Discussion

Elimination of Neglected Parasitic Diseases (NPDs) requires new drugs and therapeutic approaches to circumvent problems with current treatments, including drug resistance, severe side-effects, and exacting dosing schedules. However, the high risk and low potential return on drugs for NPDs inhibits investment in early stage NPD drug discovery by most established pharmaceutical and large biotech companies. At the same time, the investment of time and money needed to turn an optimized hit or drug lead into a drug candidate is realistically beyond the scope of most academic groups.

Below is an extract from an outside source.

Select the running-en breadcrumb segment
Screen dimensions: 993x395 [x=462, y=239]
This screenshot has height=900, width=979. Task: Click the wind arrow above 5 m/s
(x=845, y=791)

The formation of "consortia" and/or "public-private partnerships (PPPs)" are ways of addressing these issues for poorly funded neglected diseases. To address this situation for the NPDs, 4 EC consortia (NMTrypI, KINDReD, A-ParaDDisE and PDE4NPD), involving more than 50 teams in Europe, Africa, South America, Australia and the USA, were funded in a specific EC Call related to drug development in neglected infectious diseases (HEALTH.2013.2.3.4-2: Drug development for neglected parasitic diseases. FP7-HEALTH-2013-INNOVATION-1). The consortia targeted the trypanosomatid diseases Leishmaniasis, Chagas Disease, and Sleeping Sickness, as well as Schistosomiasis and Malaria. Further details about the consortia can be found on their respective websites. All 4 EC Projects focused on two main objectives: 1) establishing drug discovery platforms with the capacity to undertake the routine screening of available compound libraries, and drive hit-to-lead development; and 2) developing robust anti-parasitic drug testing capabilities in relevant animal models, in order to determine the efficacy, toxicity and safety of specific drug candidates The drug candidates produced by the 4 consortia will be compared and contrasted, and the role of SMEs in expediting the delivery of such candidates will be discussed. We will also review the lessons to be learned from this initiative about consortium structure and productivity, and provide some thoughts on how follow-on NPD drug discovery platforms - both national and international - might be structured for optimum performance.